If the wrong spear hadn’t been able to kill Alvarado because it didn’t bear Técun’s blood…
I gripped the knife so hard my fingers ached. The blade was still dark with the blood Técun had sacrificed at the beginning of our ritual on the pyramid.
Peeking over the edge of the crater, I strained to see the bottom. The world tilted crazily, my head spun and my stomach felt like I’d swallowed my weight in lead. How far down was the water? Ten feet? Twenty? How deep was it?
The thought of water closing over my head again made my teeth chatter.
Técun’s down there. He’s down there
dying
.
I closed my eyes and jumped.
Chapter Fourteen
Howling at the top of my lungs, I fell endlessly, dreading the cold wet darkness. I knew I should take a deep breath and hold it before I hit the surface, but I couldn’t stop screaming. Nothing but Técun—and Natalie—could have gotten me down into that water.
I sank like a stone through bone-chilling water. I gasped, taking in more water. The quetzal surged under my skin, dragging me toward what I hoped was Técun. Trusting its sense of direction, I pushed my body with it, fighting toward the surface.
My head broke through the water and I coughed, breathing in fresh air. Water splashed, waves sloshing up the sides of the cenote. I crashed into the side, bumping my head on a rock. It was so dark. Had the last of his magical light already died? Had he died?
I refused to consider it. “Técun!”
Alvarado let out a shrill scream of victory that tore down my spine like a sheet of ice. “She’s mine, warrior! With her blood, I shall break the curse and wreak my vengeance on this world!”

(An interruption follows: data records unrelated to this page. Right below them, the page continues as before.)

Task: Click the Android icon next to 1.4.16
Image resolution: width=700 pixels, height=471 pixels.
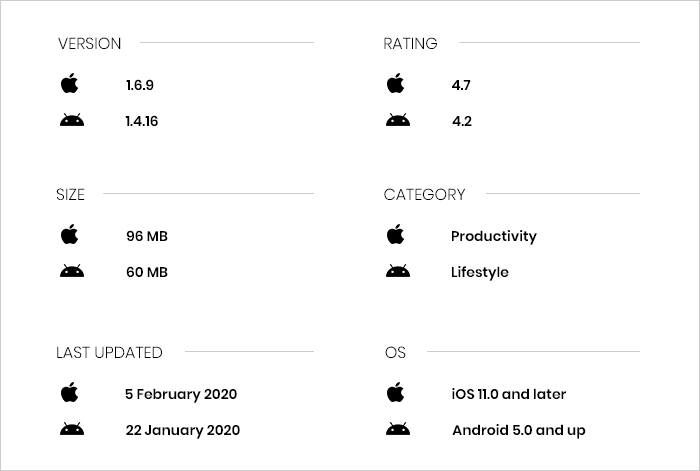Action: tap(72, 120)
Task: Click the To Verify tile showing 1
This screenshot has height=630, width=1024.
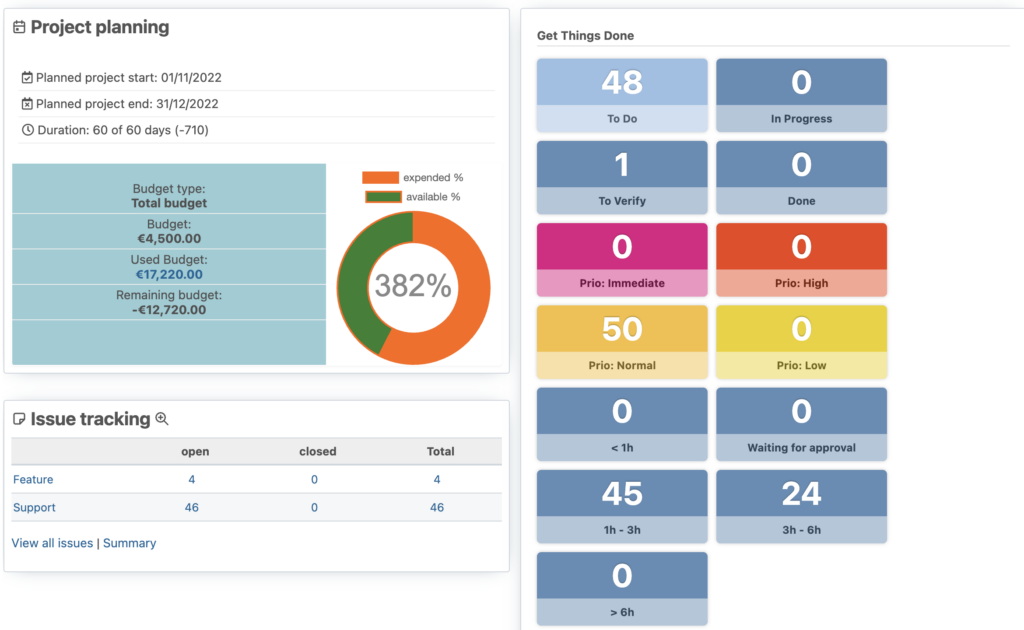Action: pyautogui.click(x=621, y=177)
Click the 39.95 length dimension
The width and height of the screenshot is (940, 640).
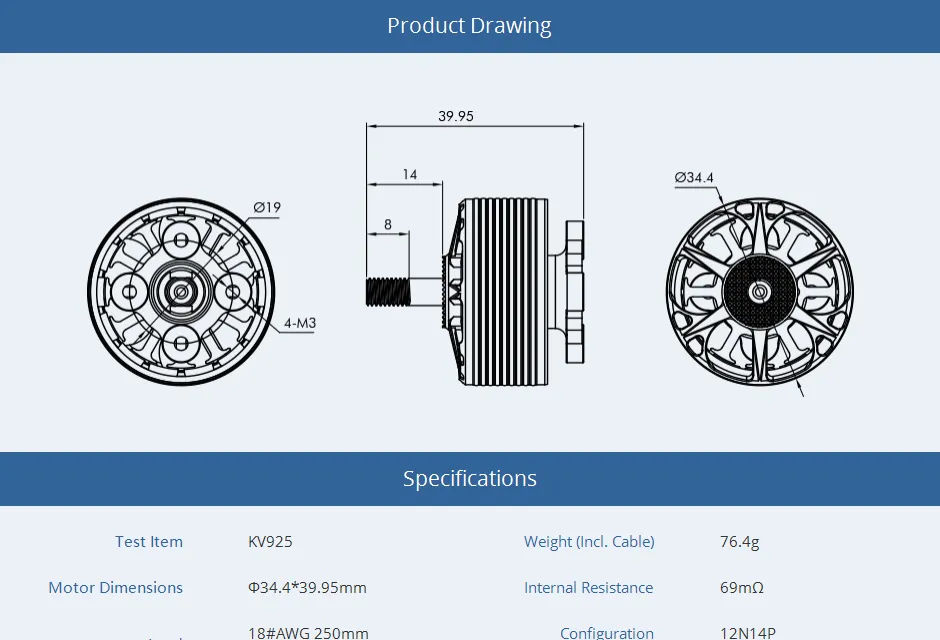tap(455, 116)
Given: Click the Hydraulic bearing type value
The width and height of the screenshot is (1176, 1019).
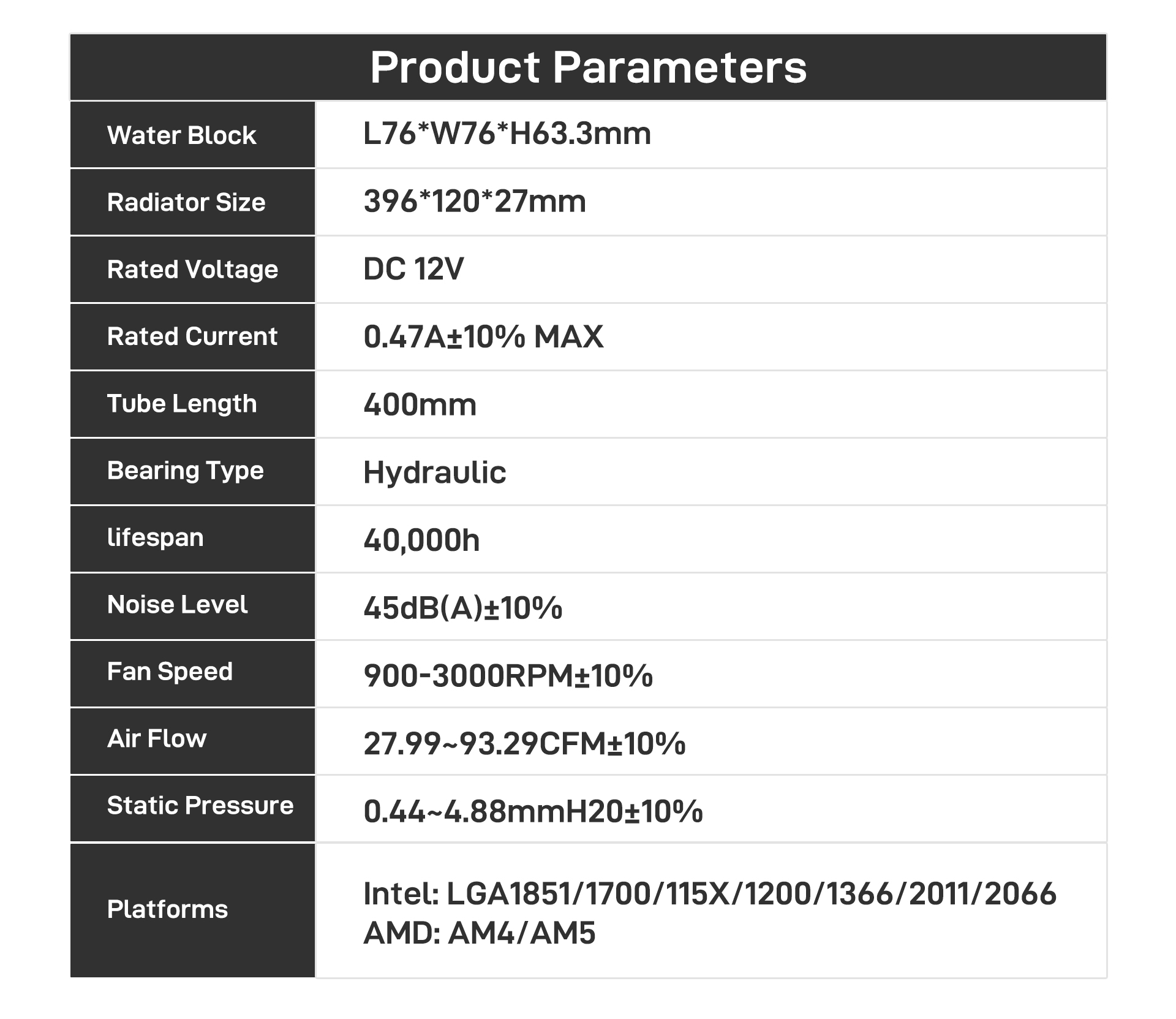Looking at the screenshot, I should click(434, 472).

Something tangled in my hair and dragged me down into the water. Thrashing wildly, I fought back toward the surface, likely pulling out a handful or two of hair, but I didn’t care. I couldn’t think, not with water closing over my head again. God, if it was one of those nasty snake things sprouting from Alvarado…
The quetzal let out a screech inside my head, breaking my panic. I had to get close to Alvarado if I was going to save Técun, even if that meant letting him drag me deeper. I tightened my grip on the knife, trying to keep it up out of the water. The last thing I needed to do was wash off Técun’s blood.

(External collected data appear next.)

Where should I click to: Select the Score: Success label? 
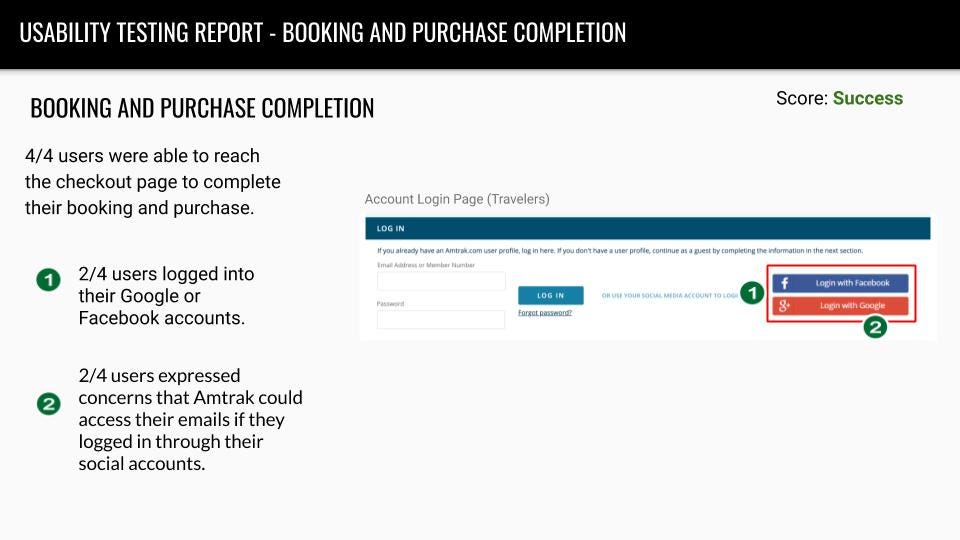839,99
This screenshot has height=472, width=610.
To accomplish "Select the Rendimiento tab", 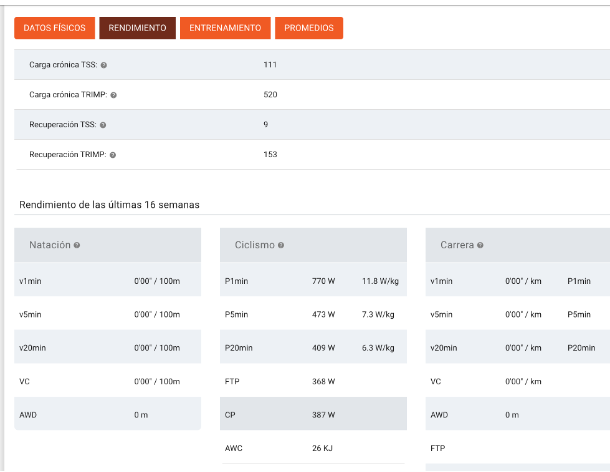I will click(x=137, y=28).
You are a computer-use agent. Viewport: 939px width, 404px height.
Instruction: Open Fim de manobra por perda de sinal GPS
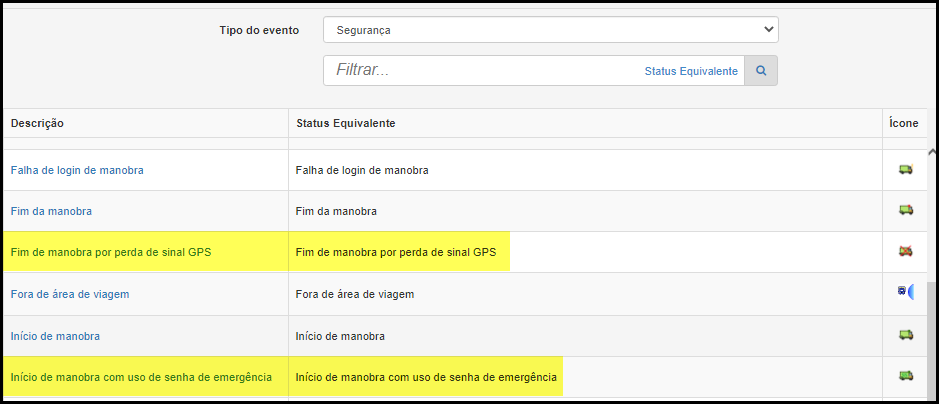click(x=111, y=252)
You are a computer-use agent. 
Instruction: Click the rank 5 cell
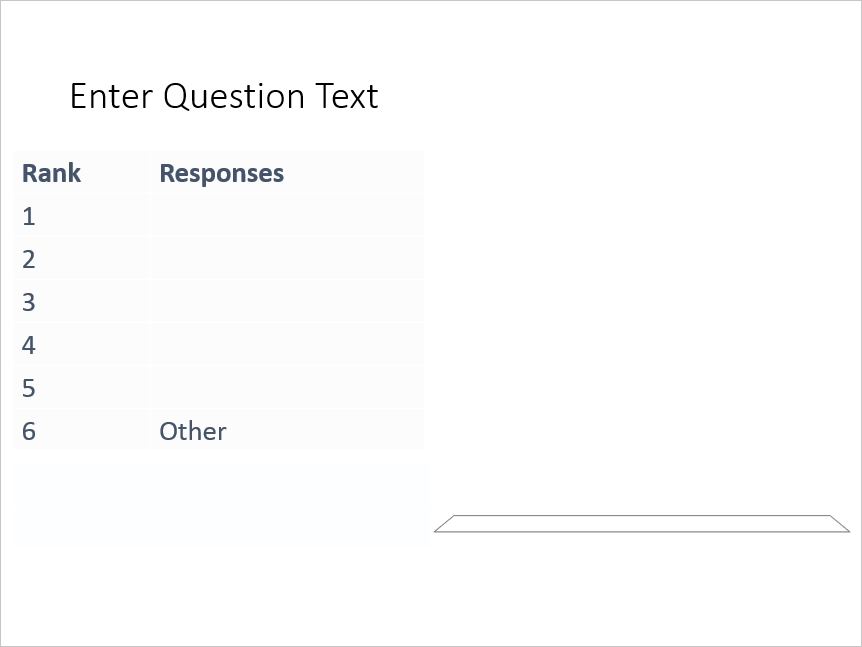pyautogui.click(x=30, y=388)
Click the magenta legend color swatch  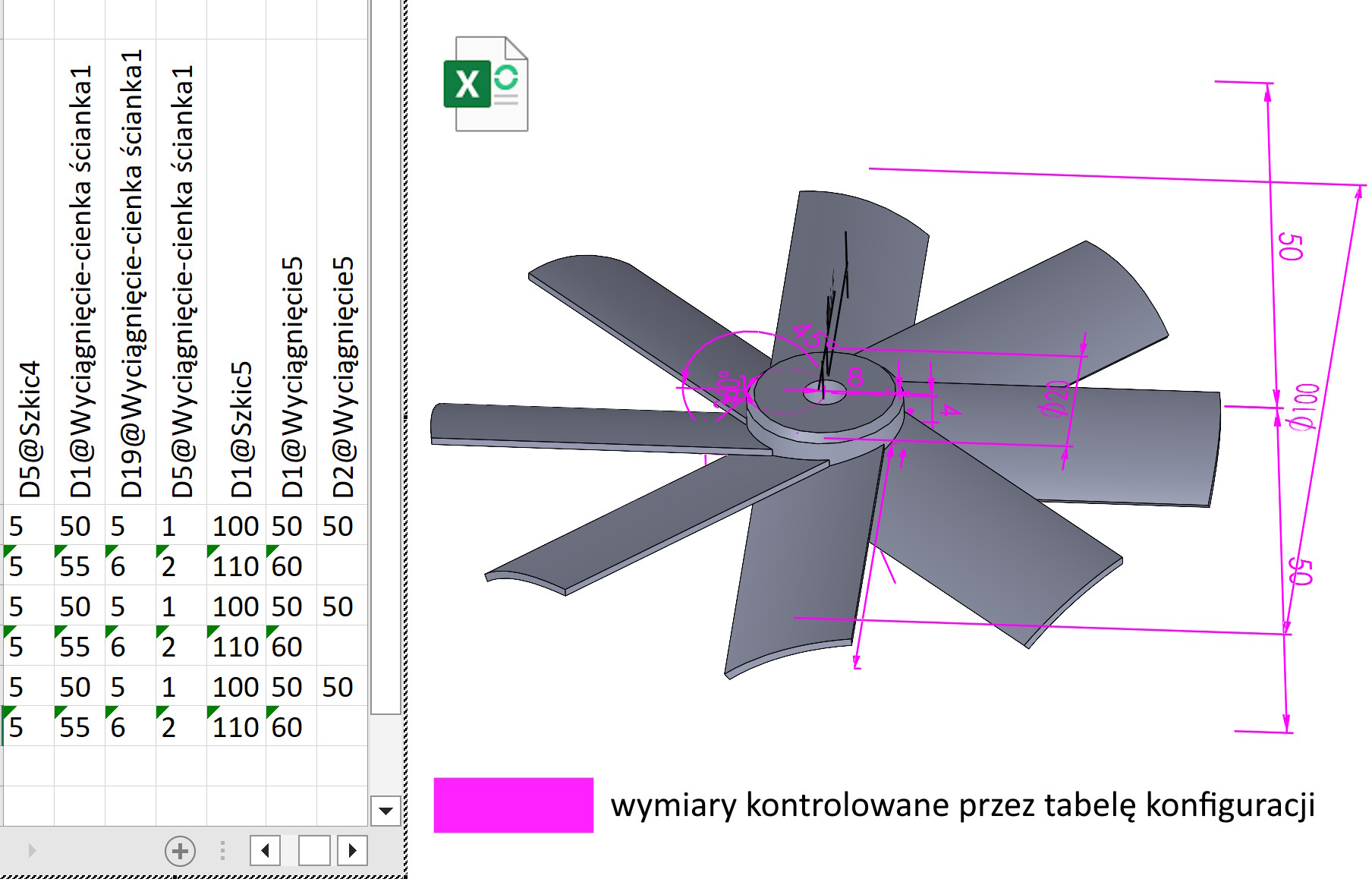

All I need is a drop or two.
Instead of fighting, I went limp. Close, I had to be close. My head broke the surface and I gasped for breath, but the stench of a rotting corpse filled my lungs instead of fresh air.
A sharp sensation against my temple made me flinch. With a sickening sweet croon, Alvarado drew me closer in a parody of a lover’s embrace. I couldn’t move my arms and my mind shuddered to the point of fracture at the thought of those tentacles. He held me so tightly each breath hurt. Moonlight glinted on his skull-white face and unfortunately, now I was close enough to see what he wore around his neck. Severed hands were strung together into a gruesome necklace, some of them distressingly tiny.

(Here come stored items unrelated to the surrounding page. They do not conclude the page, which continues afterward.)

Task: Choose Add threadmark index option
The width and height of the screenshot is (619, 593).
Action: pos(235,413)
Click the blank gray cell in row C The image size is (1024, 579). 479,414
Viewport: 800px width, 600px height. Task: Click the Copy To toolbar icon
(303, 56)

His tongue flicked out and that sharp pain stung my forehead again.
He was licking my blood.
My stomach heaved. The curse. If my blood freed him…
I have to distract him.
“Do you know who cursed you? Who sent you to Xibalba?”
“It doesn’t matter.”
Yet I heard the interest in his voice. He’d had over five hundred years to hate whoever had dared crack open the Mayan hell and throw him inside. “It was someone close to you. Someone you might even have loved.”
“Not my dear Luisa. She’s the only woman I ever loved.” Even as a monstrous walking corpse, he still loved the Tlaxcalan princess. “She had the power to curse me, but she wouldn’t do it. I saw it in her eyes when Técun died and the mighty K’iche’ fell. She never forgave herself, but I only loved her more.”
“No, not Luisa,” I agreed as casually as possible. One of those shadowy things clamped tighter around my neck and rib cage. I let the gasping struggle for breath rattle my chest without saying anything else until he grudgingly loosened his grip on me. “She died before you did. There’s no way she could have sent you to Xibalba.”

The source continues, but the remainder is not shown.